O problema é que nem sempre é tão simples como pensamos, e essa virada pode demorar mais tempo do que ter resultado positivo ou levantar uma próxima rodada.
E isso é muito mais comum do que imaginamos, a diferença é que esse tipo de notícia não sai nos portais, e não ficamos sabendo. Você nunca vai ver uma manchete do tipo “Startup não consegue levantar rodada em valuations maiores e precisa fazer um downround para continuar viva” ou coisas do tipo. Geralmente, o que acontece é uma aquisição de startup por outra empresa com a citação “os valores não foram revelados”.
Ok, com isso, claro, quero primeiro afirmar que não sou contra levantar múltiplas rodadas, ou levantar muito capital em oportunidades que aparecem, até porque estaria sendo de certa forma hipócrita uma vez que levantamos na Conta Simples um dos maiores rounds de Series A da história.
O ponto que quero levantar é que esse boom no mercado de venture capital pode trazer riscos que nem sempre são aparentes e, como empreendedores, precisamos estar atentos. Por outro lado, precisamos entender que a dinâmica no cenário macro está mudando e pode impactar o mercado de venture capital nos próximos anos. Busque o melhor, mas esteja preparado para o pior.
Cenário futuro
Aqui, quero trazer alguns pontos importantes para estar atento e o melhor mapa de como navegar com as mudanças de perspectivas. O primeiro e principal motivo, na minha visão, é a expectativa das janelas de alta de juros que o FED está preparando para ocorrer ao longo deste ano. Alguns bancos esperam que sejam três janelas. Outros já chegam a falar em quatro. A consequência é que investidores começam a migrar o capital de ativos de maior risco e volatilidade, como é o caso da renda variável, principalmente de empresas tech, e direcionam para ativos de menor volatilidade, uma vez que o prêmio pelo risco compensa mais.
Como consequência, estamos observando uma reprecificação muito agressiva das empresas de capital aberto. Só para dar uma visão, a Nasdaq, conhecida por ser a bolsa que concentra a maior quantidade de empresas de tecnologia de capital aberto, está em uma posição Year to Date de -14,5% (isso porque não foram nem 60 dias ainda). Está certo que, em algum momento, essa queda tende a se estabilizar, mas o fato é que não volta tão rápido quanto a queda.
Ainda existe a possibilidade de o mercado na China voltar a atrair investidores de risco e provocar uma migração de grandes grupos direcionando capital para o país, tirando uma potencial liquidez para o mercado LATAM, principalmente pelo LPs do fundos direcionando capital para outras regiões.
E por último, a oportunidade de liquidez por uma saída estratégica, com a venda para outra empresa, fica cada vez mais difícil. Na maioria desses casos, uma das métricas para determinar se faz sentido o movimento é a comparação do múltiplo de valuation (nesses casos, em grande maioria, com base na receita) de empresas similares listadas em Bolsa.
E, como geralmente o múltiplo do mercado de venture capital é mais esticado que a média, ao comparar com empresas na bolsa, nesse momento, percebe-se um descolamento muito grande entre o mercado privado e público, não fazendo sentido o movimento. Ou em outros casos, sendo vendida até com uma desvalorização em comparação a uma última rodada apenas para “salvar” o negócio.
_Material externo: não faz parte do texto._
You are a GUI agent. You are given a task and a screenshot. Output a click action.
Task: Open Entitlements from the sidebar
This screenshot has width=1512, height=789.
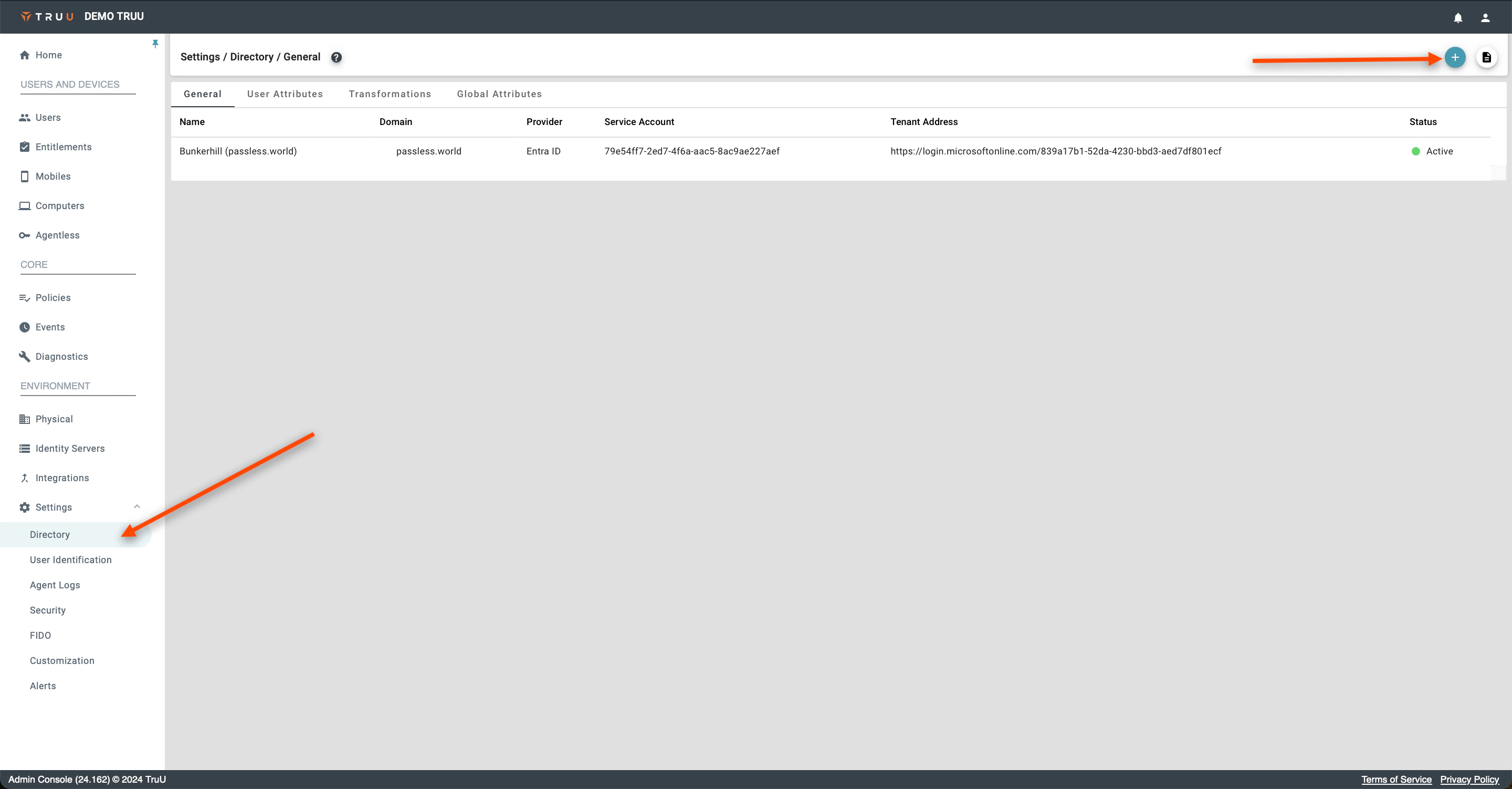point(64,147)
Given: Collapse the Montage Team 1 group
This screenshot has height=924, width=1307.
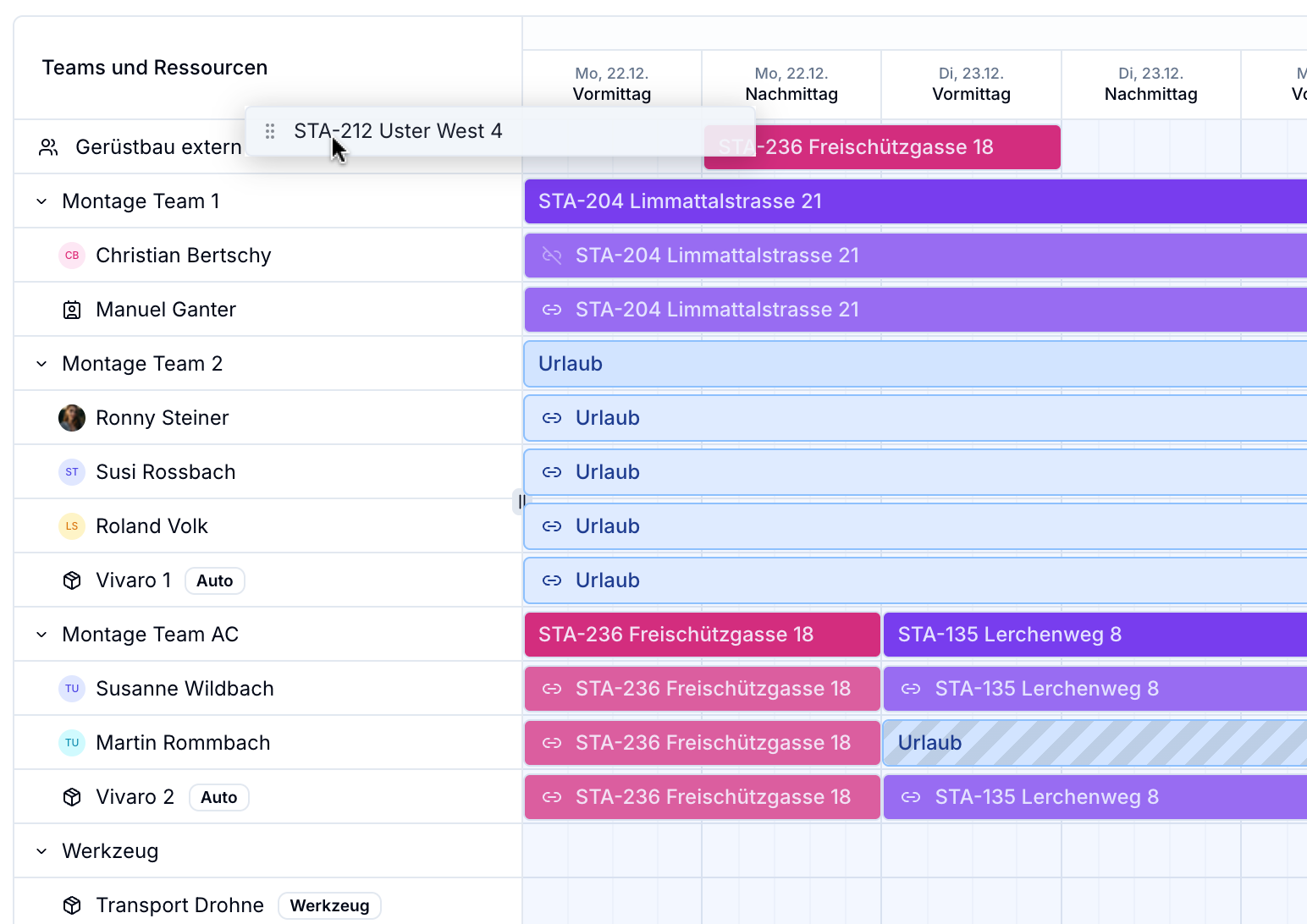Looking at the screenshot, I should click(41, 201).
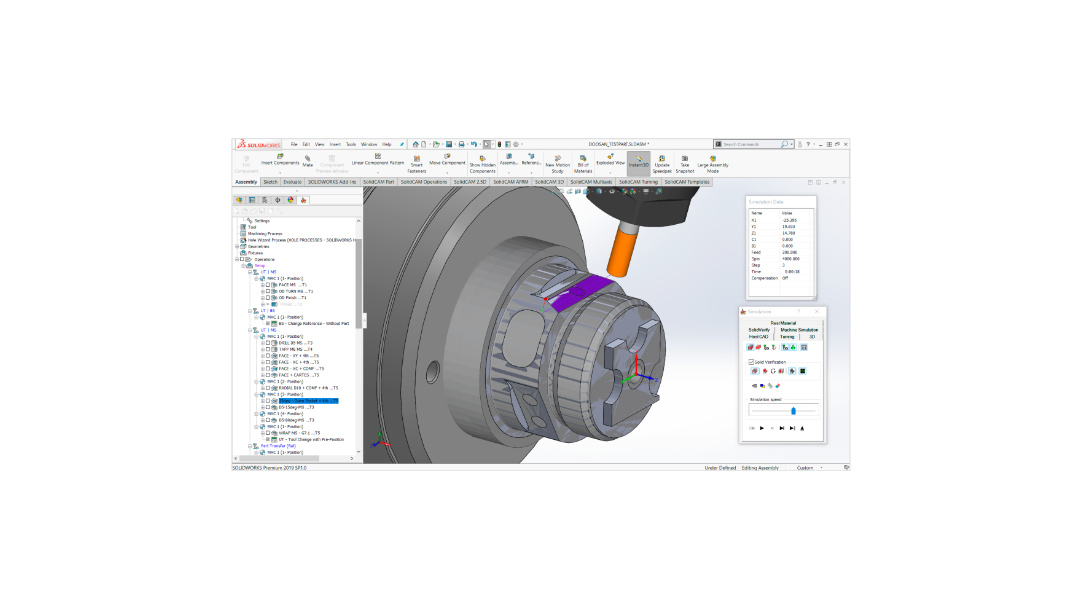Toggle checkbox for DRILL B5 MS operation
This screenshot has height=607, width=1080.
point(268,342)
Para concluir, quero dizer que, antes que alguém possa usar essa nova perspectiva de mercado como justificativa para o negócio não estar crescendo e prosperar, é importante deixar claro que empresas que entregam resultado, e que crescem acima da média, sempre vão ter oportunidades de novas rodadas, expansão e acesso a capital.
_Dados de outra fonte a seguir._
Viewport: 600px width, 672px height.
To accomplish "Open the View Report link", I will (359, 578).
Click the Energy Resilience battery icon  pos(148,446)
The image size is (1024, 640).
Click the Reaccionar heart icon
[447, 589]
A diferença é que a liquidez pode ser menor, e a dificuldade, maior. E esse momento vai ser mais uma seleção natural das empresas que vão conseguir construir um negócio sólido na perpetuidade.
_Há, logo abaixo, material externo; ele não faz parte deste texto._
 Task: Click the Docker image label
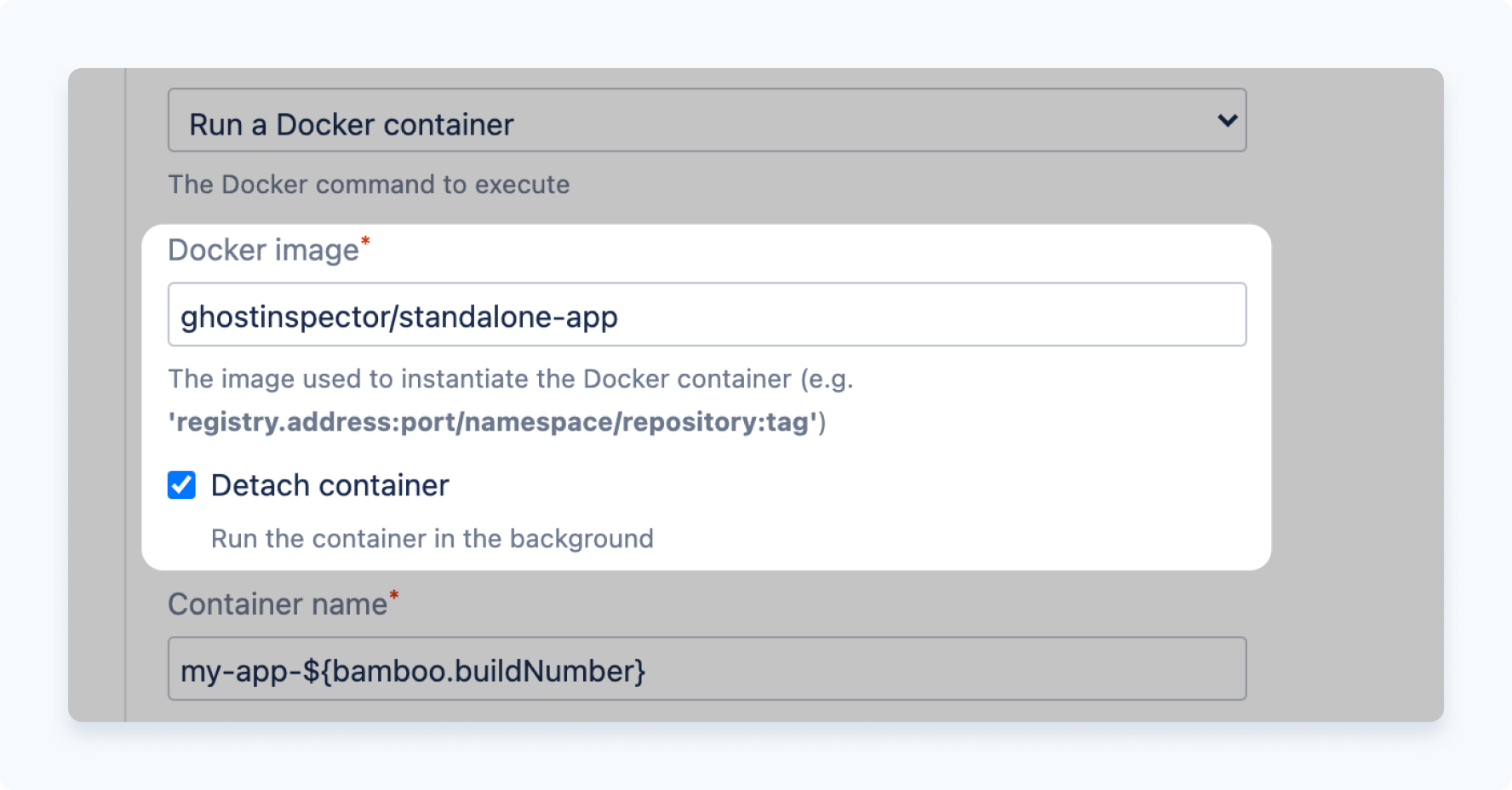point(264,249)
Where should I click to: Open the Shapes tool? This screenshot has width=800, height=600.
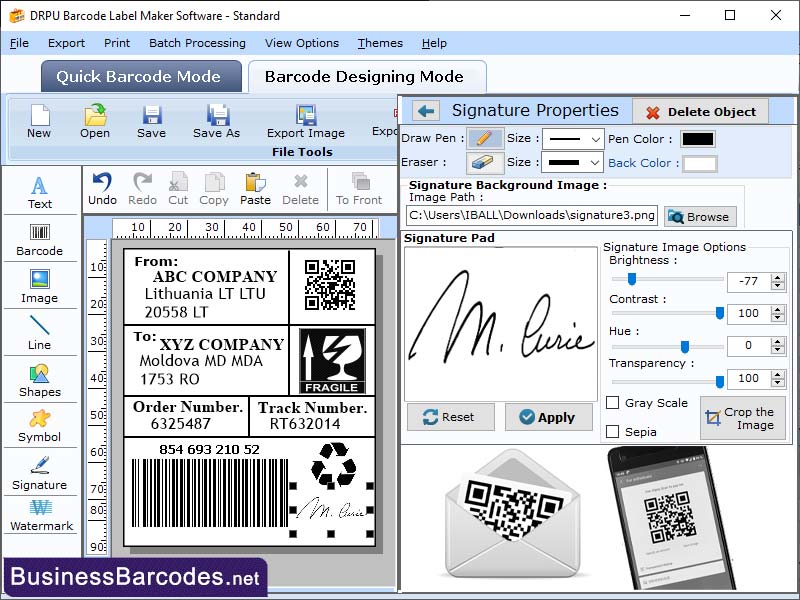(40, 384)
Além disso, destaco que, criar um negócio para perpetuidade e longo prazo é de total responsabilidade de quem está por trás das decisões, e muito menos da dinâmica de mercado, juros, acesso a capital de risco e outras coisas. Nós, como empreendedores e empreendedoras, precisamos estar com uma visão clara do mar que estamos navegando e prontos para ajustar a rota caso necessário. No excuses.